## [REQUIRED WORK]
1 > In the webhook retry storms text below, how long did the database migration actually run?
2 > Reproduce the stretch of the webhook retry storms text below from "2:17 AM. A database" through "have caught up.".

## [PROVIDED TEXT]
"""

Webhook Retry Storms: Stop Hammering Your Broken Endpoints

2:17 AM. A database migration runs long. You knew the window was supposed to be 15 minutes — it turned into 40. During those 40 minutes, your webhook target started returning 503s.

Stripe began retrying: 30 seconds, 1 minute, 5 minutes, 10 minutes. Then Twilio began retrying. Then GitHub. Then your payment processor, your CRM sync, your fraud detection service. Each provider has its own retry schedule, its own backoff curve, its own idea of how hard to hammer your endpoint.

By 3 AM, the migration finishes and your target comes back up. You have 12 providers, 50 customer events each, and up to 5 retry attempts queued per event. That's 3,000 inbound requests hitting your target in the first 90 seconds after recovery — before your connection pool has stabilized, before your caches are warm, before your DB read replicas have caught up.

The retries are making your outage worse. Your target comes up, immediately buckles under the retry storm, and goes back down. You've turned a 40-minute maintenance window into a 4-hour incident.

"""

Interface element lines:
"""

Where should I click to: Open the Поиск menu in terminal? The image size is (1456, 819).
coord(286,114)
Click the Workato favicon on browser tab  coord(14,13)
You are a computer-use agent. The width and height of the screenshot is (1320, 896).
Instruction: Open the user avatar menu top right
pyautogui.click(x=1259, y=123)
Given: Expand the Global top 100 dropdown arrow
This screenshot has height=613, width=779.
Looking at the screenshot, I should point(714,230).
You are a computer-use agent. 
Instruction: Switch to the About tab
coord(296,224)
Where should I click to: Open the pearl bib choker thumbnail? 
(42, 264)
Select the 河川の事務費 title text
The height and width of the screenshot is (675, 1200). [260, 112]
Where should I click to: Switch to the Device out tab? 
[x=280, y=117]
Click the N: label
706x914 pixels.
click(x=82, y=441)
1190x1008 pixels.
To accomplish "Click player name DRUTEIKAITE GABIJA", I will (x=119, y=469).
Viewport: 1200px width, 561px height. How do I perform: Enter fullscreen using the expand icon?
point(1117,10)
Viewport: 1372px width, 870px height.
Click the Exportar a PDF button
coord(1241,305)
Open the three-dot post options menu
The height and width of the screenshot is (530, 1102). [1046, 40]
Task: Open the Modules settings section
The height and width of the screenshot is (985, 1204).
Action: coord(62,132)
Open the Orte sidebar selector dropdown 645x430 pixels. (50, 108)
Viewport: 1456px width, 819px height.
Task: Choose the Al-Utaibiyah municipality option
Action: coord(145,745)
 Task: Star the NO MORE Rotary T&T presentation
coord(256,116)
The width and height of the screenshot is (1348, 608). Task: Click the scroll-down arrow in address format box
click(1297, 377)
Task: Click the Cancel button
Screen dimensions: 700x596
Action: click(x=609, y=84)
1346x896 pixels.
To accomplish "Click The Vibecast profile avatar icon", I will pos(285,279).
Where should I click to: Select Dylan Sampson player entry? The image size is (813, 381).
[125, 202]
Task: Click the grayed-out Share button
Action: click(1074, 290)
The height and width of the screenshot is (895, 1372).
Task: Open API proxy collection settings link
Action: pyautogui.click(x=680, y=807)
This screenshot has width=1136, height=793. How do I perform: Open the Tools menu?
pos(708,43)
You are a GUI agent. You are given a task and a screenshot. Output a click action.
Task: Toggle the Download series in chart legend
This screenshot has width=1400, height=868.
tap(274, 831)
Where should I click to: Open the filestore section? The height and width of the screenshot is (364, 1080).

"""

## [COMPLETE ANSWERS]
1 > 40 minutes.

2 >
2:17 AM. A database migration runs long. You knew the window was supposed to be 15 minutes — it turned into 40. During those 40 minutes, your webhook target started returning 503s.

Stripe began retrying: 30 seconds, 1 minute, 5 minutes, 10 minutes. Then Twilio began retrying. Then GitHub. Then your payment processor, your CRM sync, your fraud detection service. Each provider has its own retry schedule, its own backoff curve, its own idea of how hard to hammer your endpoint.

By 3 AM, the migration finishes and your target comes back up. You have 12 providers, 50 customer events each, and up to 5 retry attempts queued per event. That's 3,000 inbound requests hitting your target in the first 90 seconds after recovery — before your connection pool has stabilized, before your caches are warm, before your DB read replicas have caught up.